Living the Life Poetic. That’s the title of Chapter 9. Doesn’t it sound wonderful? A poet’s life should be poetic, right? For me, that calls to mind mystery and silence and exotic places and tons of writing time.
Huh. Just about nothing could be further from my life, which is in-your-face and loud and fairly mundane, with very little actual writing time, especially for poetry. So I clearly need the lessons of this chapter.
Cohen talks about the need to ruminate and respond to the "events, ideas, people, and experiences that impact us." She says, "This kind of receptivity takes practice, especially in this fast-paced world where it is more common and acceptable to exhaust ourselves doing things rather than slowing down to digest those experiences that move us." Amen, sister.

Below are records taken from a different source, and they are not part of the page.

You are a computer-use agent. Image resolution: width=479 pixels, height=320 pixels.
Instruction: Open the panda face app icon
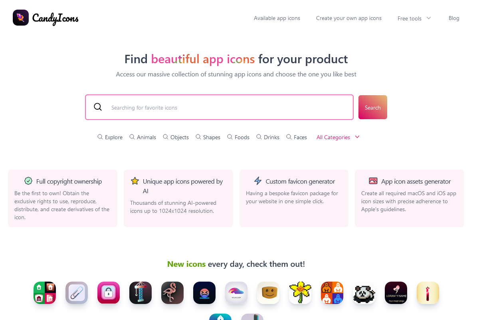364,292
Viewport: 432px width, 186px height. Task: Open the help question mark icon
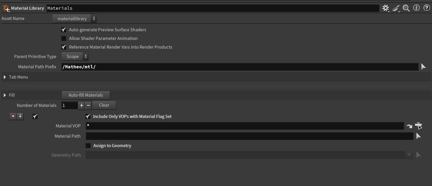426,8
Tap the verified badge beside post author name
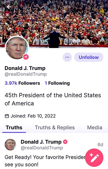 tap(65, 142)
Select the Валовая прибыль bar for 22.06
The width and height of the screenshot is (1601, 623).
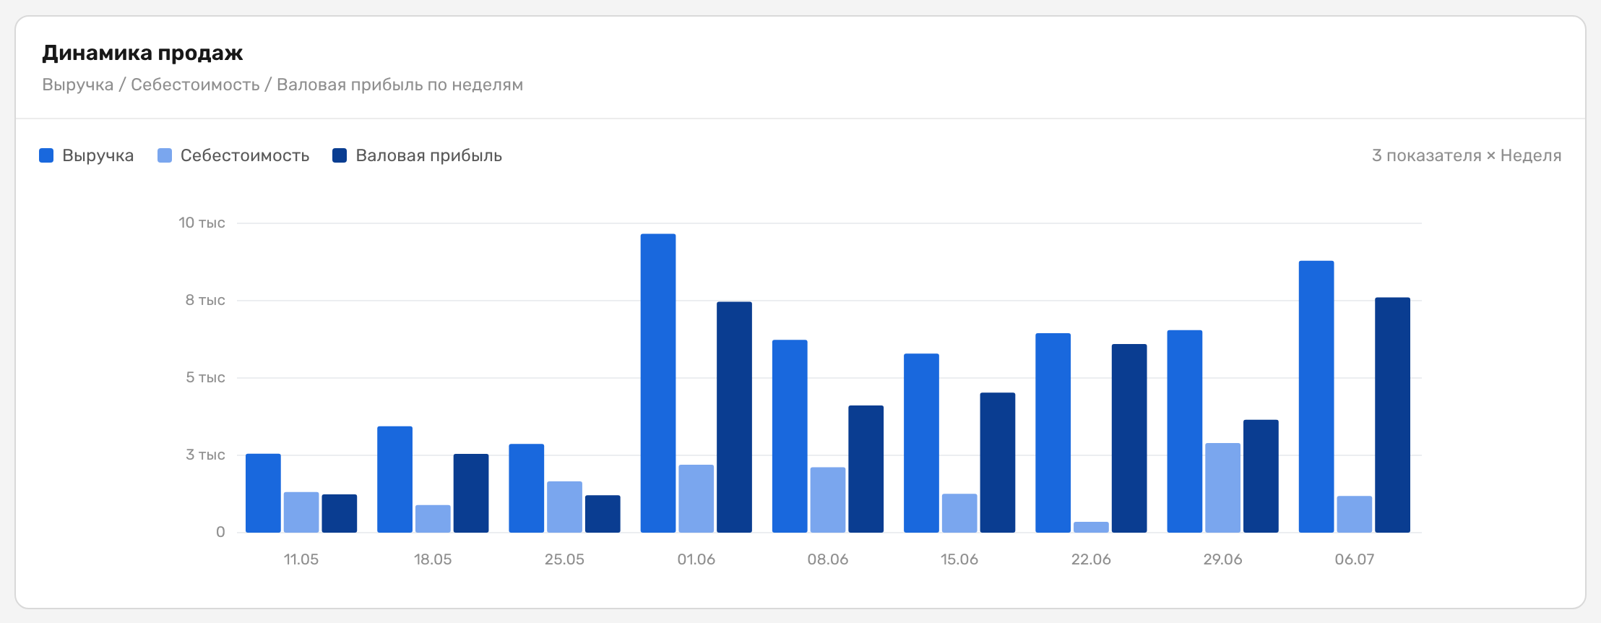1129,438
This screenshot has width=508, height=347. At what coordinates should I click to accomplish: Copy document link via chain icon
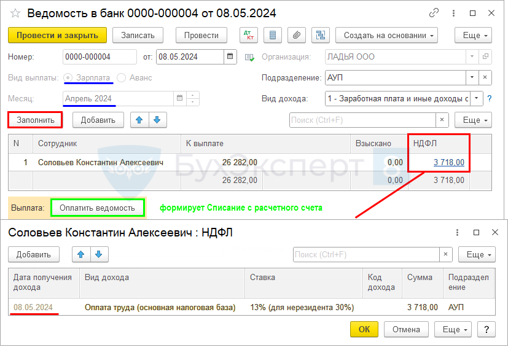tap(434, 13)
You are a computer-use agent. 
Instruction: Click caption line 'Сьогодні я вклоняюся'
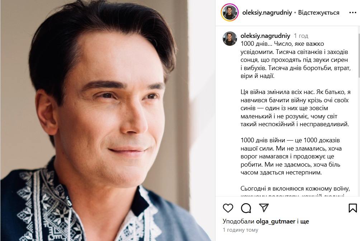pos(295,188)
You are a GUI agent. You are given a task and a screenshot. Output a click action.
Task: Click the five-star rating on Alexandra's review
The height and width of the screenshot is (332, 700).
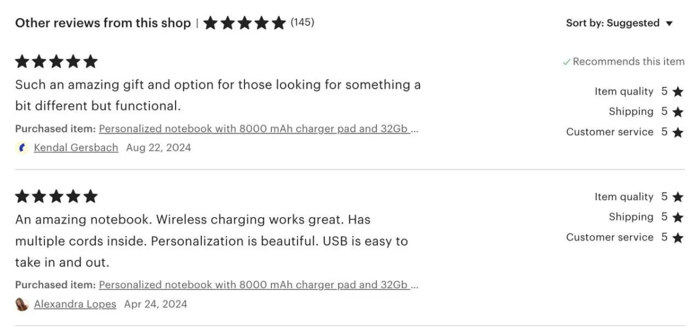click(x=56, y=197)
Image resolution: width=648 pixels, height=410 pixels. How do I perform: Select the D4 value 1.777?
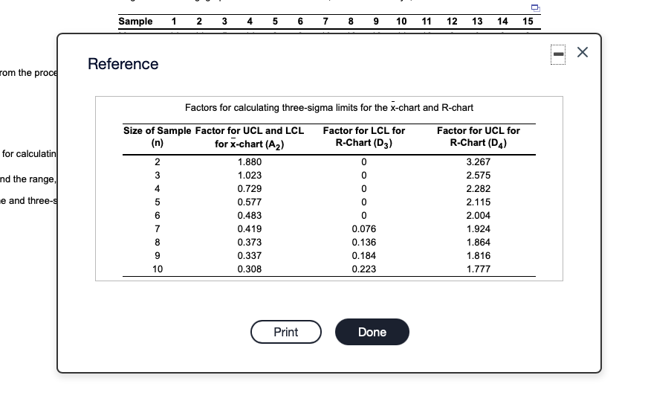[478, 269]
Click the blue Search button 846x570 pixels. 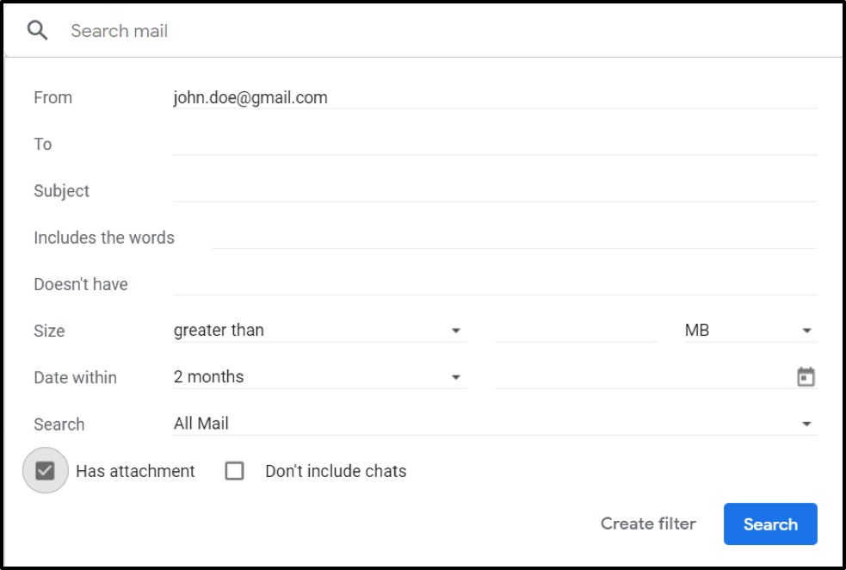pyautogui.click(x=770, y=524)
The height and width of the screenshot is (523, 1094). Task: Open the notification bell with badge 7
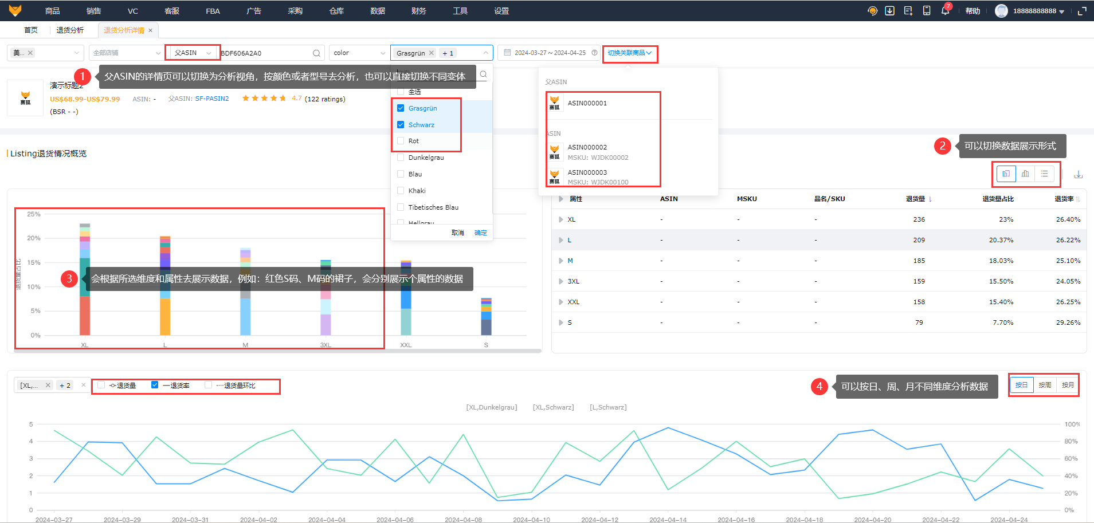pyautogui.click(x=945, y=11)
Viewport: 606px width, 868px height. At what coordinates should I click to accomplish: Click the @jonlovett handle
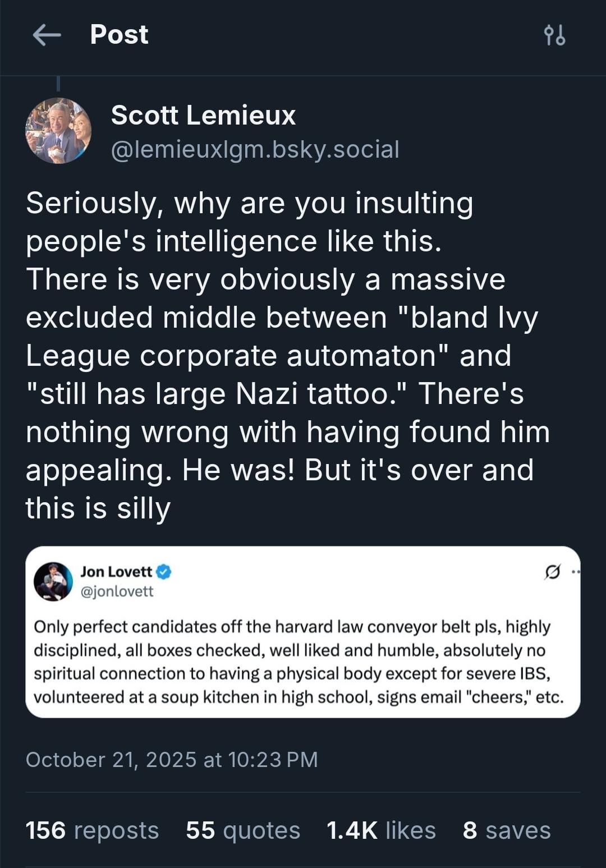tap(117, 591)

And I am out of practice.
I regularly tell myself that I have to slow down, but I just can’t figure out how. Work is incredibly hectic, and if that changes, I don’t have an income! I know, I know. There are other parts to my life. And so far this year, I’ve been working on calming things down. Little by little, it’s working, but I’m nowhere near as calm and focused as I’d like to be. What about you?
The other quote I love from this chapter is: "I believe that this is what poetry demands of us: a willingness to savor mystery instead of stampeding toward certainty." I love that! Even though I’m usually right there at the front of the stampede, breaking down the doors to the arena of certainty, routine, and plain-spokenness.
One thing I noticed in New York last week was how wonderful it is to look at new things and to keep thinking, "I could sit right here and write for a couple of hours." Garden in the Ford Foundation building? Green and silent. Give me a laptop! New York Public Library? Give me time to drink in the wood and brass and painted ceilings! United Nations building? Let me sit and respond to these striking images with some poems–now.
But I also know that I have similar opportunities right here in Minneapolis, but I’m just not seeing them. I’m not open to them. So one of my goals this coming week is to find one new spot near my house where I might like to do some writing. I’m going to look for someplace unconventional (not a coffee shop or bookstore, in other words), but where I could still whip out my laptop without problems. Do you guys have inspiring places close to home where you like to go write? I’d love to hear about them!
OK, here’s the exercise I did, and I invite you to do it, too, and share your results in a comment. Or do any other exercise from this chapter and share that instead, in a comment. Whatever moves you!
Leave your house, apartment, yurt, dormitory, or office and spend an hour out in the world observing. Whether you’re sitting on a bench in a deserted park or jostling through Grand Central Station, your only job is to look, listen, and notice what catches your attention. Come home and write a description of one sight you saw, one sound you heard, one memory that was evoked, and one discovery you made. This exercise will get easier the more you practice it.
Also, feel free to share your thoughts about anything else in Chapter 9! What do agree with? Disagree with? Not understand? I’m looking forward to our conversation!